Ministro do Interior do Paraguai aponta o Primeiro Comando da Capital (PCC) como provável responsável por um audacioso ataque a instituições financeiras em Santa Rita, no Alto Paraná, destacando o uso de explosivos e táticas sofisticadas. A ação ocorre meses após o governo paraguaio classificar a facção como terrorista.

Por Redação Ponto FixoPublicado 17/06/2026 às 13h02· 2 min de leitura
Paraguai investiga PCC por mega-assalto a bancos e câmbio em Santa Rita
Foto: Divulgação

Um mega-assalto a bancos e uma casa de câmbio em Santa Rita, na região do Alto Paraná, ocorrido na madrugada de terça-feira, dia 16, está sendo atribuído ao Primeiro Comando da Capital (PCC) pelas autoridades paraguaias. O ministro do Interior do Paraguai, Enrique Riera, afirmou à rádio Monumental 1080 AM que a ação criminosa exibe características típicas da facção brasileira, incluindo o uso de explosivos, uma logística sofisticada e operações altamente coordenadas.

Riera indicou que, embora a Polícia Nacional do Paraguai esteja apurando o envolvimento de brasileiros, a confirmação oficial sobre a autoria do ataque ainda não foi divulgada.

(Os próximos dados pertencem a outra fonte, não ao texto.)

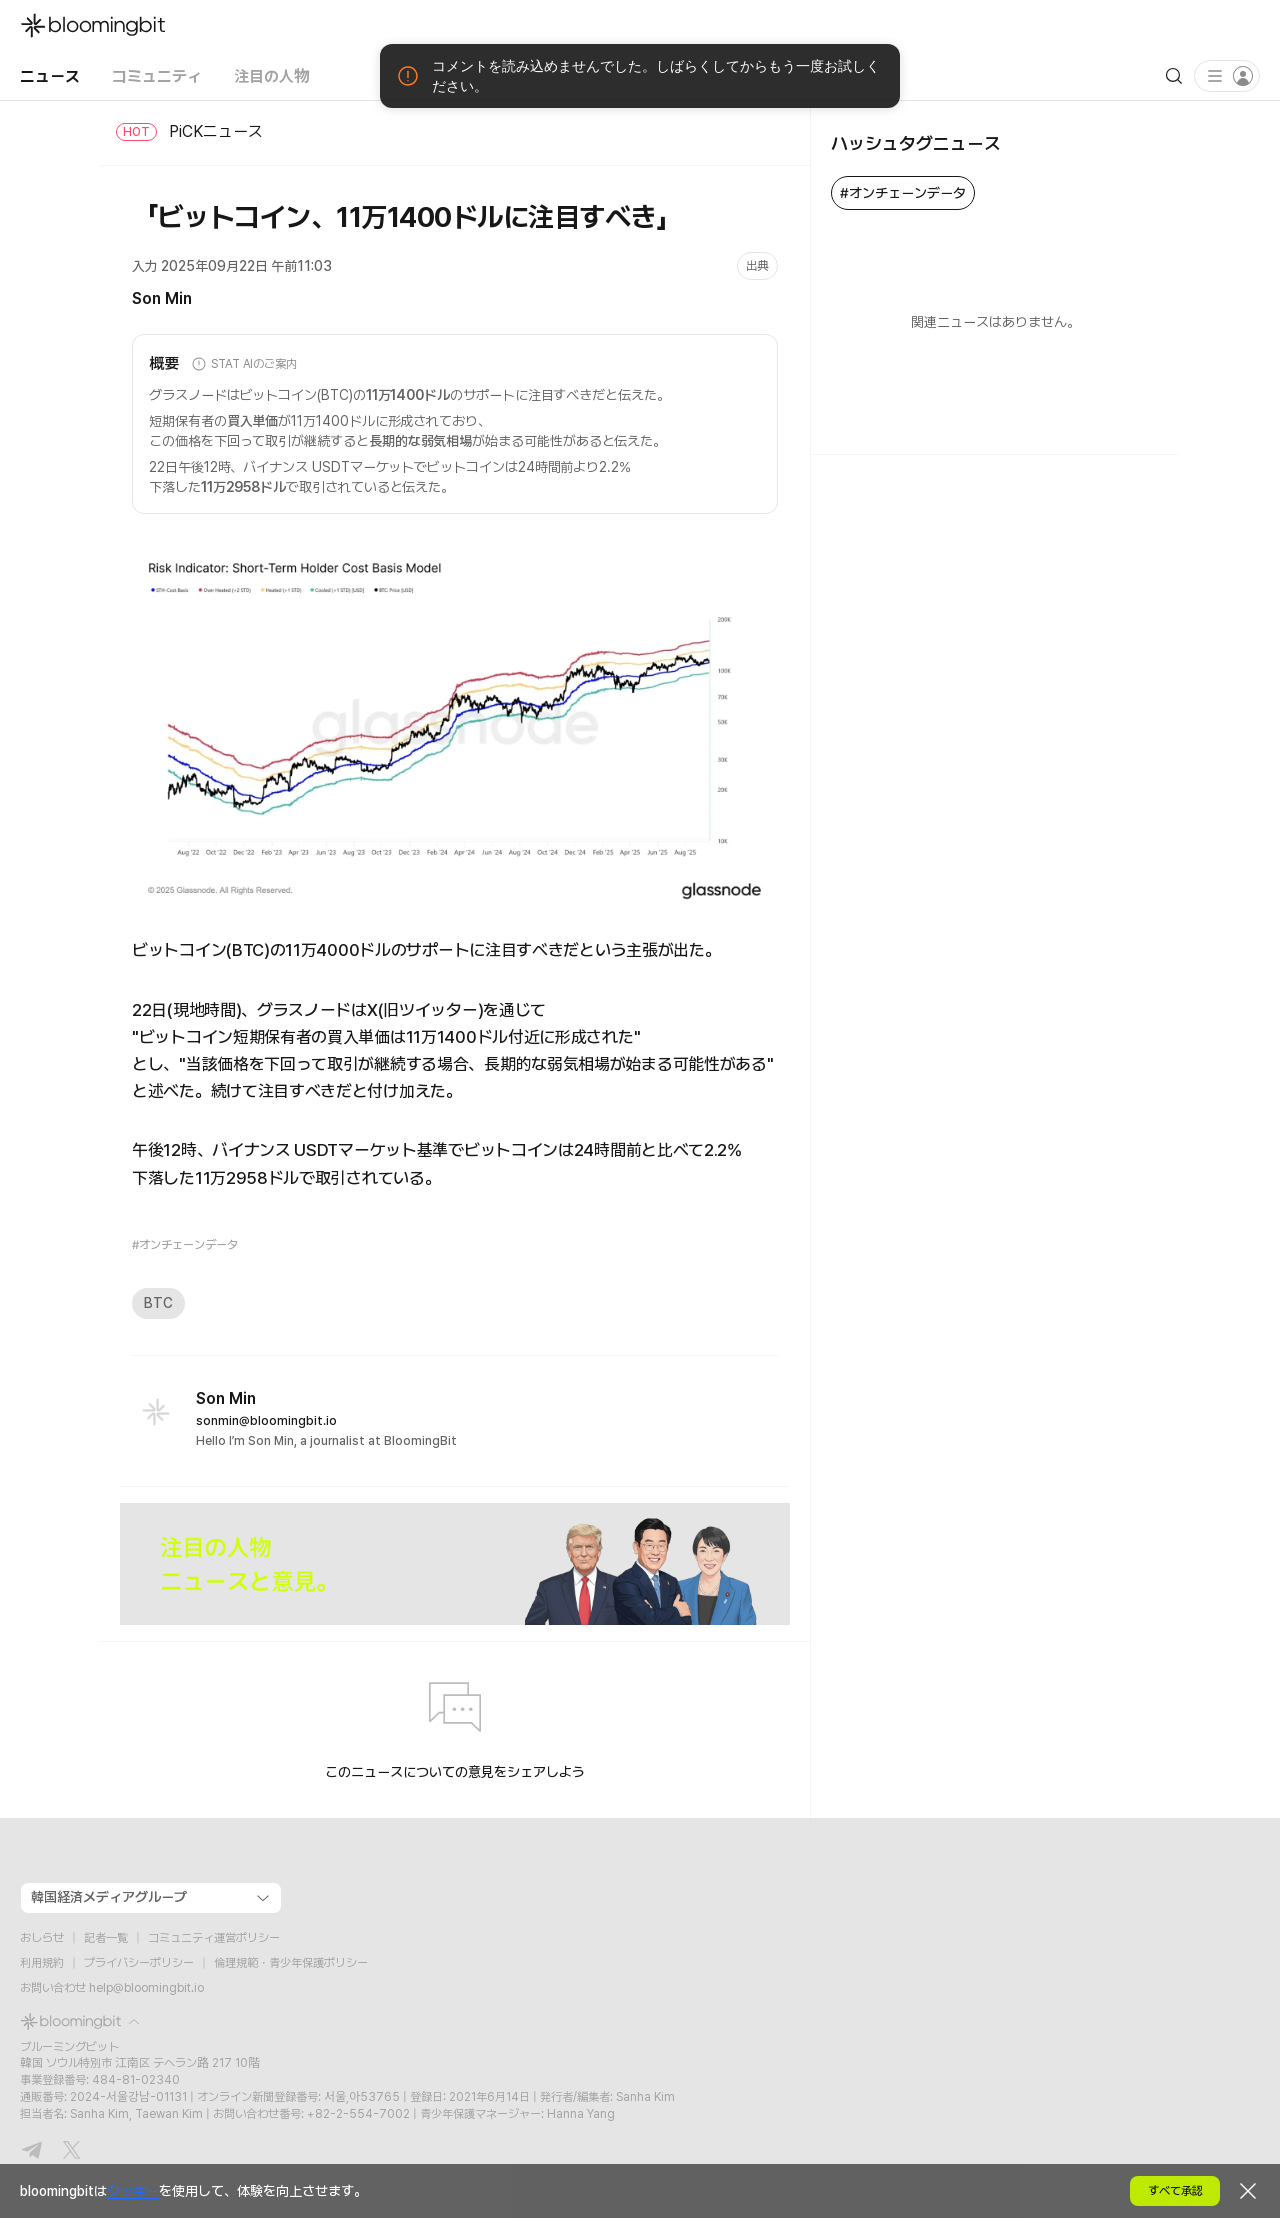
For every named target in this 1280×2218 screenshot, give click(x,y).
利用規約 (42, 1963)
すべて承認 (1175, 2191)
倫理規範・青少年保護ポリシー (291, 1963)
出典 (757, 266)
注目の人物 (272, 75)
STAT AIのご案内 (244, 364)
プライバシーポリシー (139, 1963)
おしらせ (42, 1938)
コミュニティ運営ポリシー (214, 1938)
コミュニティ (157, 75)
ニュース (50, 75)
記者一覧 (106, 1938)
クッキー (133, 2191)
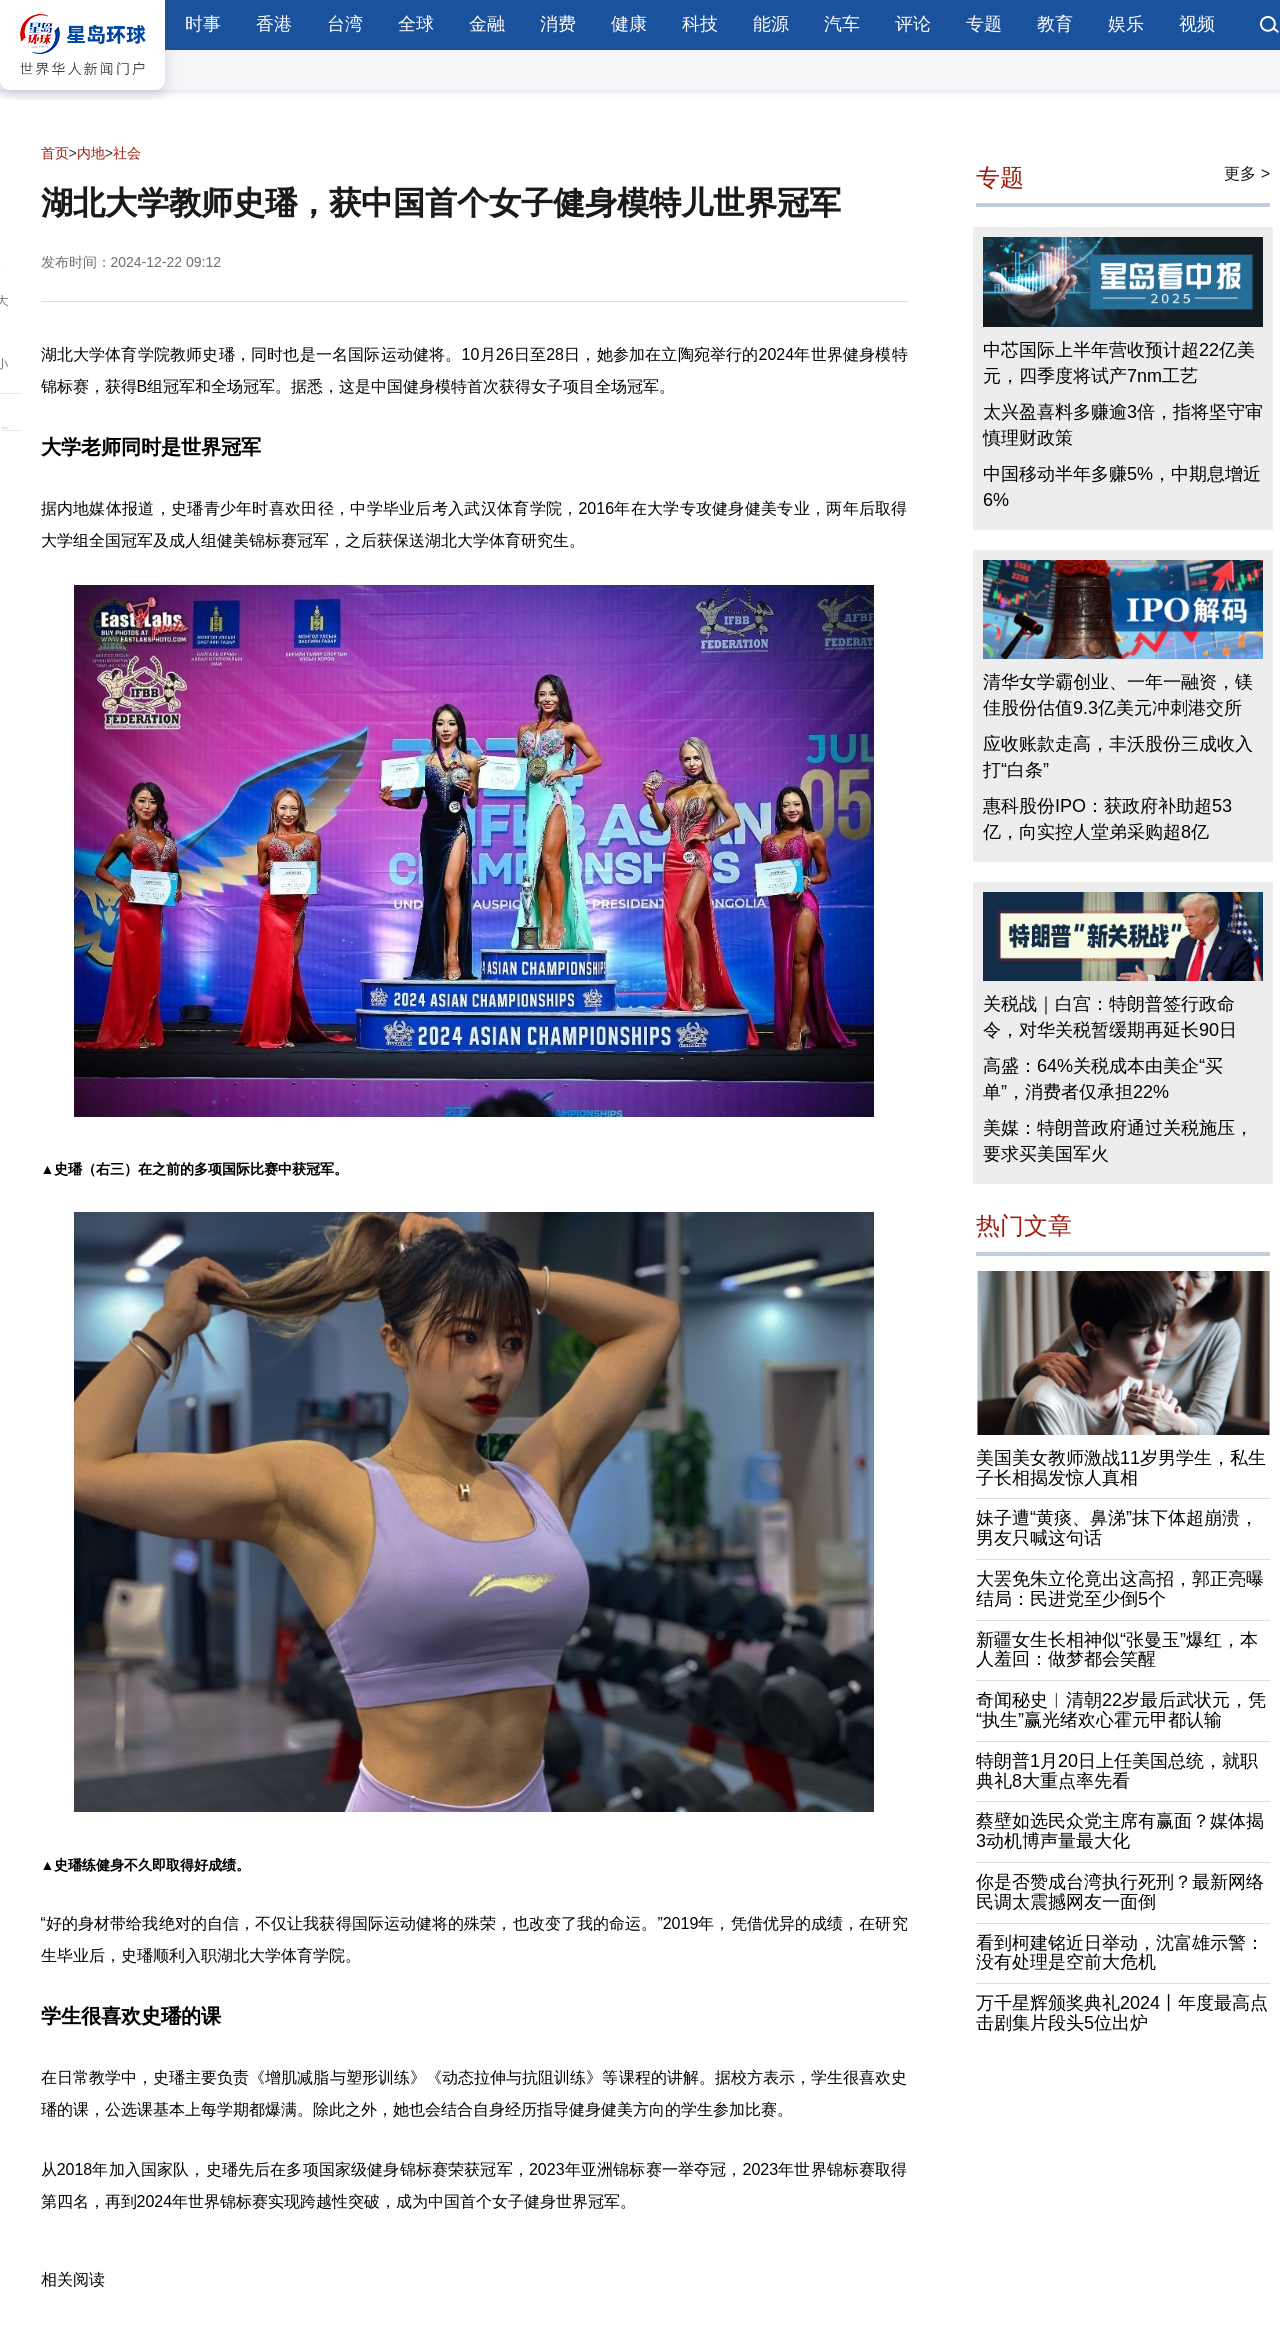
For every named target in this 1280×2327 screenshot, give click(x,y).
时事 (203, 24)
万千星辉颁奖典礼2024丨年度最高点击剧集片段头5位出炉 (1122, 2013)
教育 (1055, 24)
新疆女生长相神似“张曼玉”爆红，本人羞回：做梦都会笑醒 (1117, 1650)
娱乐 (1126, 24)
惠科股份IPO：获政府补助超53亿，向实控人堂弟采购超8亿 (1107, 819)
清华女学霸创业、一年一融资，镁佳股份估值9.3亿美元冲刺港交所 (1118, 695)
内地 (91, 153)
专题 (984, 24)
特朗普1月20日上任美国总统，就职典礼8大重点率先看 (1117, 1771)
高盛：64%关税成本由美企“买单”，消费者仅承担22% (1103, 1079)
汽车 (842, 24)
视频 (1197, 24)
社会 (127, 153)
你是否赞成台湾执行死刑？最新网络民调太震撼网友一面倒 (1120, 1892)
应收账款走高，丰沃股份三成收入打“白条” (1118, 757)
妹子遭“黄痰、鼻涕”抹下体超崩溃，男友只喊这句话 (1117, 1528)
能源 (771, 24)
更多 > (1247, 173)
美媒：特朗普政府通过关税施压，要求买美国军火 (1118, 1141)
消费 (558, 24)
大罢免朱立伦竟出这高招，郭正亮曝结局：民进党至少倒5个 (1120, 1589)
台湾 (345, 24)
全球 (416, 24)
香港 (274, 24)
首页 (55, 153)
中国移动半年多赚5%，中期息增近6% (1122, 487)
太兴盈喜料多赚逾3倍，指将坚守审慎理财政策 (1123, 425)
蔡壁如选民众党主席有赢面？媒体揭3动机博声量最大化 (1120, 1831)
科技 (700, 24)
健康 (629, 24)
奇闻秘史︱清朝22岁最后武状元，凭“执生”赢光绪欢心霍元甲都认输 (1121, 1710)
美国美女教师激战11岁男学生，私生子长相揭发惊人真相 (1121, 1468)
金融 (487, 24)
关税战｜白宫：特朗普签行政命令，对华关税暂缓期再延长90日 (1110, 1017)
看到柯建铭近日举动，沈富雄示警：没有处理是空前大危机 (1120, 1953)
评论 (913, 24)
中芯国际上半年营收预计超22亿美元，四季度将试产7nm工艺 (1119, 363)
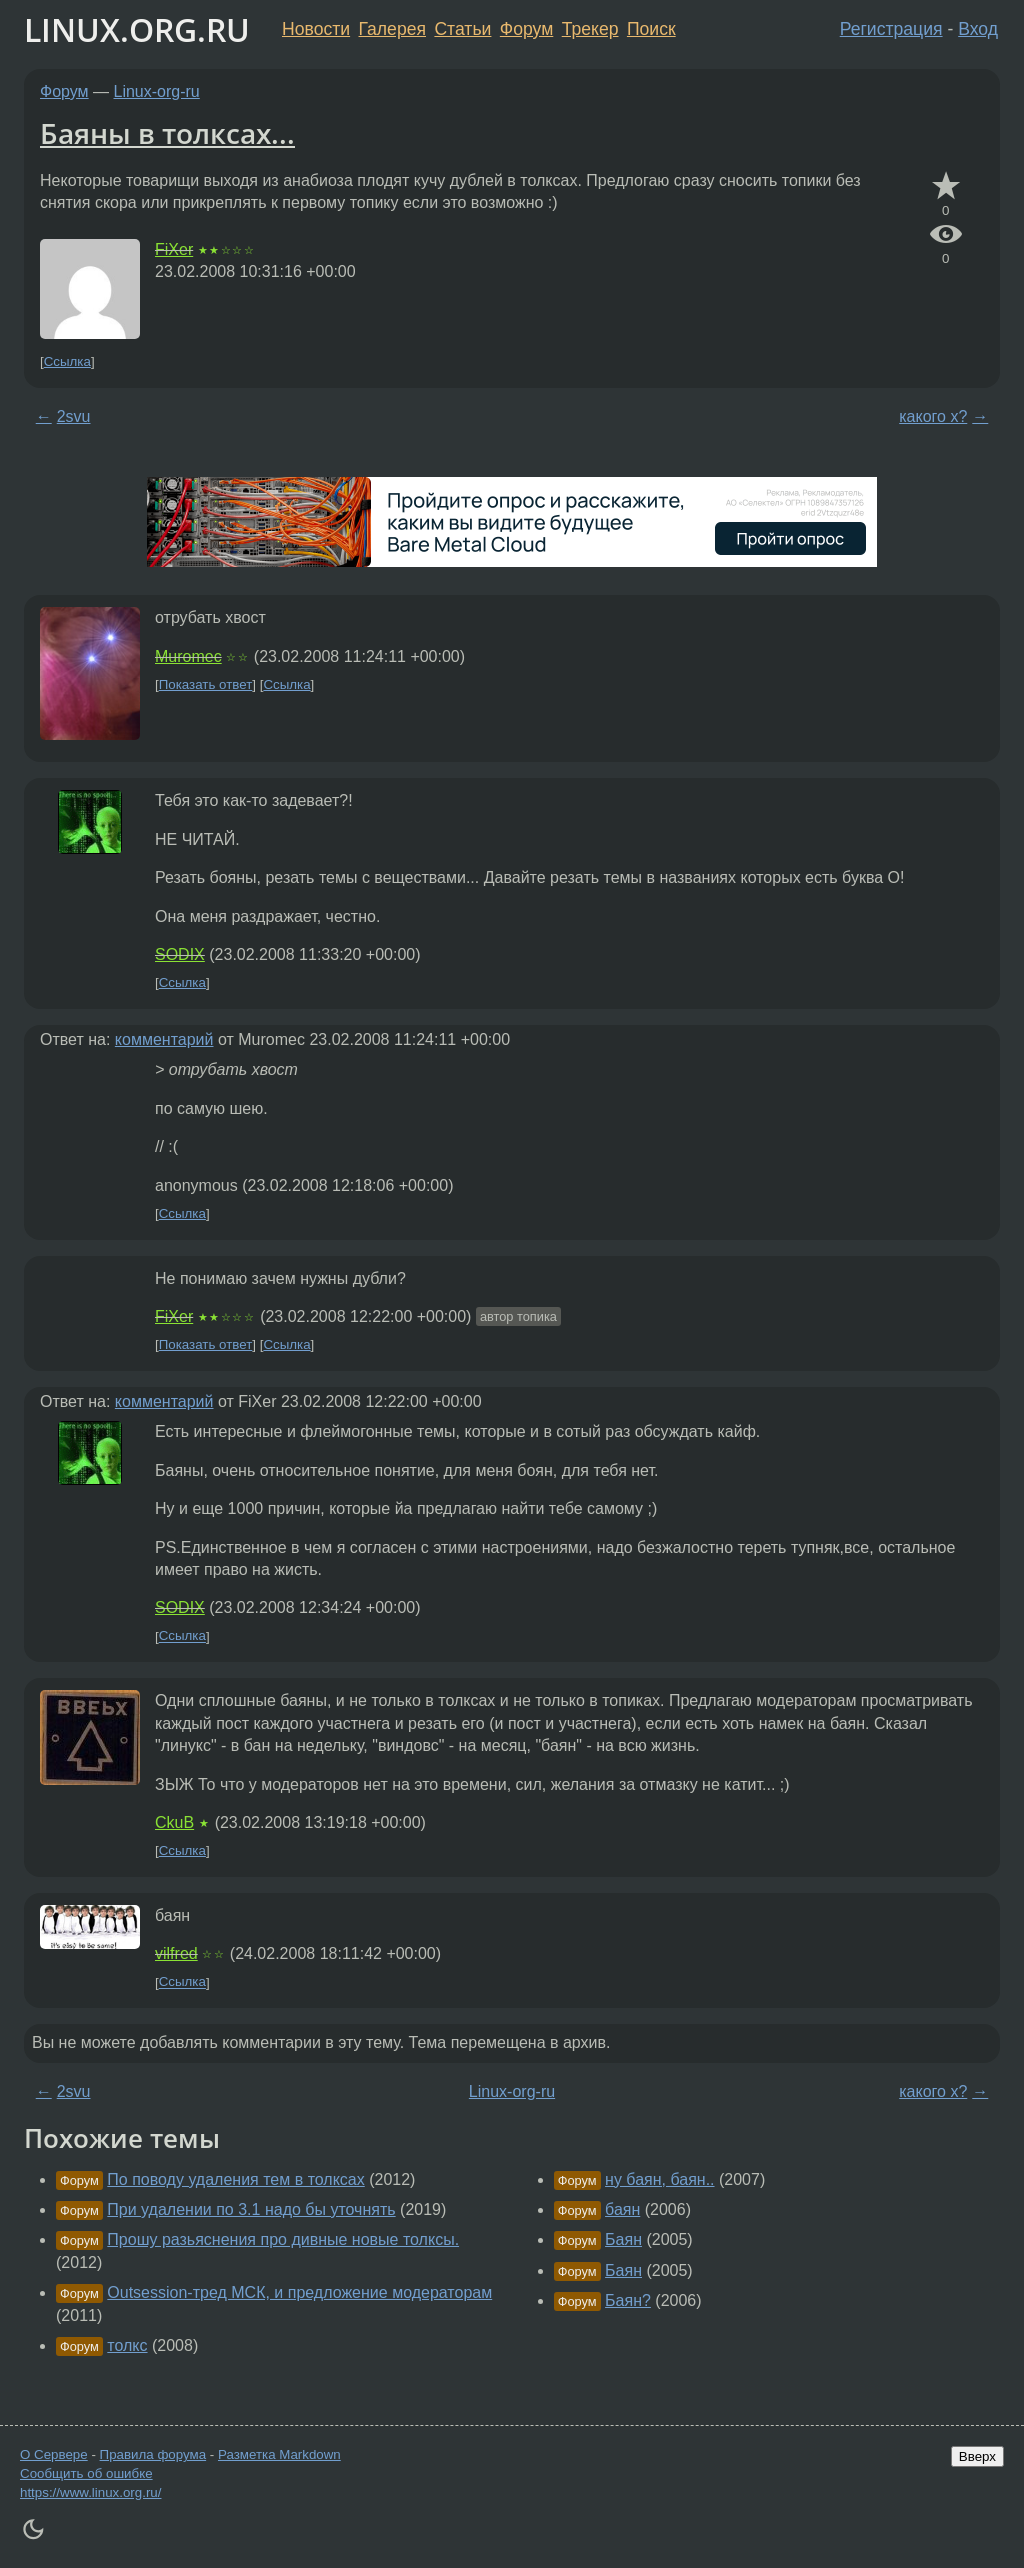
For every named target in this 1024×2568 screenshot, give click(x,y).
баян (622, 2209)
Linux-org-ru (157, 91)
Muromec (188, 656)
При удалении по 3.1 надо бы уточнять (251, 2209)
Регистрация (891, 29)
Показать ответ (206, 684)
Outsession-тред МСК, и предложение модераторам (299, 2292)
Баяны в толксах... (167, 133)
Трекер (590, 29)
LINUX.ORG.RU (137, 29)
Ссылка (67, 361)
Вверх (977, 2456)
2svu (74, 416)
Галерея (392, 29)
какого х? (933, 416)
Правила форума (153, 2454)
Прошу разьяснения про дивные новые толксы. (283, 2239)
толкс (127, 2345)
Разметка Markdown (279, 2454)
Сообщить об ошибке (86, 2473)
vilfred (176, 1953)
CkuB (174, 1822)
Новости (316, 29)
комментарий (164, 1039)
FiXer (174, 249)
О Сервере (54, 2454)
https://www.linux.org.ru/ (90, 2492)
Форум (526, 29)
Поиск (651, 29)
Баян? (628, 2300)
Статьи (462, 29)
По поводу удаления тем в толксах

Testemunhas relataram que parte dos cerca de 20 assaltantes, que agiam encapuzados, comunicava-se em português, o que reforça as suspeitas das autoridades locais sobre a participação do grupo criminoso.

A dinâmica do assalto, conforme noticiado pela imprensa paraguaia, envolveu a explosão de agências bancárias, tentativas de invasão a outros estabelecimentos e a queima de veículos, uma tática comumente usada para obstruir a chegada e a resposta das forças policiais. Este incidente ressalta a preocupação com a atuação de facções criminosas transnacionais na região.

Este ataque acontece poucos meses depois de o governo do Paraguai, sob a gestão do presidente Santiago Peña, ter emitido em 31 de outubro de 2025 um decreto que designou o PCC e o Comando Vermelho (CV) como organizações terroristas. Segundo o ministro da Defesa, Óscar González, essa medida ampliou a capacidade de atuação das Forças Armadas para combater essas facções, inclusive nas zonas de fronteira com o Brasil, visando proteger a segurança e soberania nacional contra o tráfico de drogas, armas e lavagem de dinheiro.

O que está em jogo: A atribuição do mega-assalto ao PCC pelo Paraguai evidencia a crescente ameaça do crime organizado transnacional na região e testa a eficácia da recente legislação paraguaia que classifica essas facções como terroristas, podendo intensificar a cooperação de segurança entre Brasil e Paraguai.